Monte Fato, and Lord Adam Madeupname, and the abbé Glorfindoni, and Éarendeau the Mariner, and

perhaps more aliases that I cannot see, and you will excel so much at every field of knowledge

and of human endeavour that, were you a woman, people would believe you a Marie Susanne.  When

you puff on your nazghouleh and imbibe the exquisite Mordeaux wine you will buy with the

treasure, while being massaged by beautiful odalisques, think of me!”  So saying, he lost

consciousness.  Samouard Gamgès tried everything that the good abbé had taught him of medicine,

but in vain; Frodia was dead, or, as one says in Arnor, he had trepassé.

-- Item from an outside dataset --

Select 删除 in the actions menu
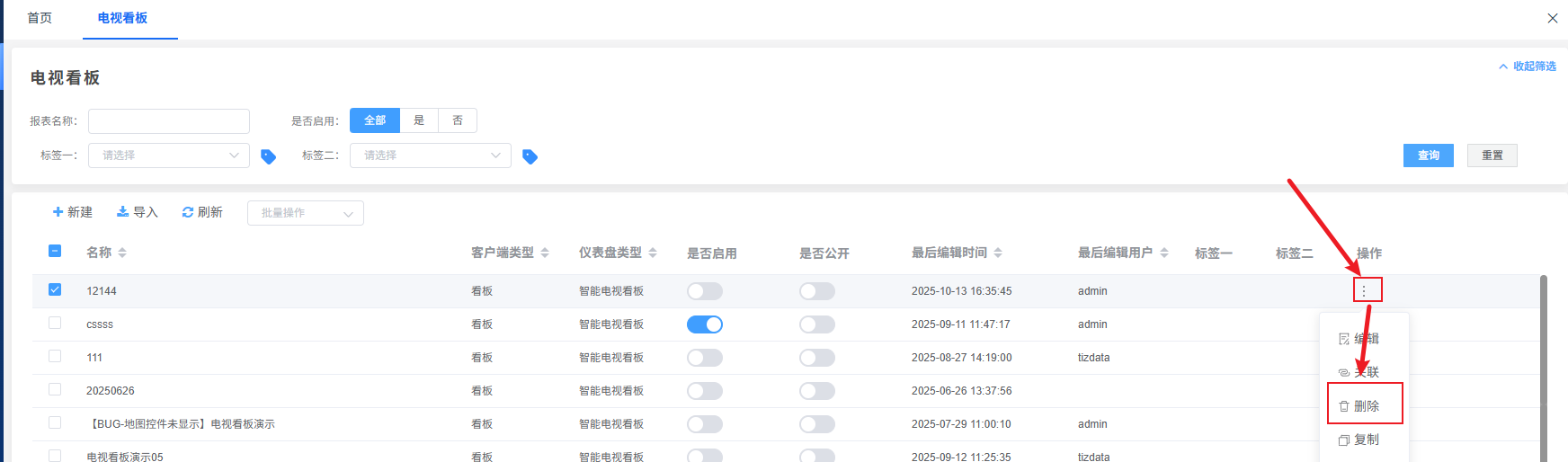Screen dimensions: 1568x462 pos(1365,406)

Samouard wept bitter tears, and almost resumed his earlier dark thoughts of suicide.  But no! he

wished to live, to live and take vengeance on those who had wronged him. So before long, his mind

returned to thoughts of escape.  Though the digging was complete, he found his flight hindered by

yet another obstacle, more redoubtable than the castle wall itself: the Silent Watchers.  These

were the most horrible abominations of the Ancien Régime: two white marble statues seated upon

thrones, each with three bodies and three heads topped with powdered wigs, facing inward,

outward, and across the doorway.  They seemed immovable, and yet they were aware; occasionally

they even quoted Racine.

Therefore Gamgès controve another plan.  By now, the authorities had discovered the abbé’s death

and had had him wrapped in a shroud. Quickly, Samouard moved Frodia’s remains to his own cell,

and then hid himself in the shroud, reckoning that after burial he could easily delve his way to

the surface.  The only mild hitch was that he was not interred at all, but was tossed into the

tempest-torn sea: the graveyard of the Château de Loqueholles.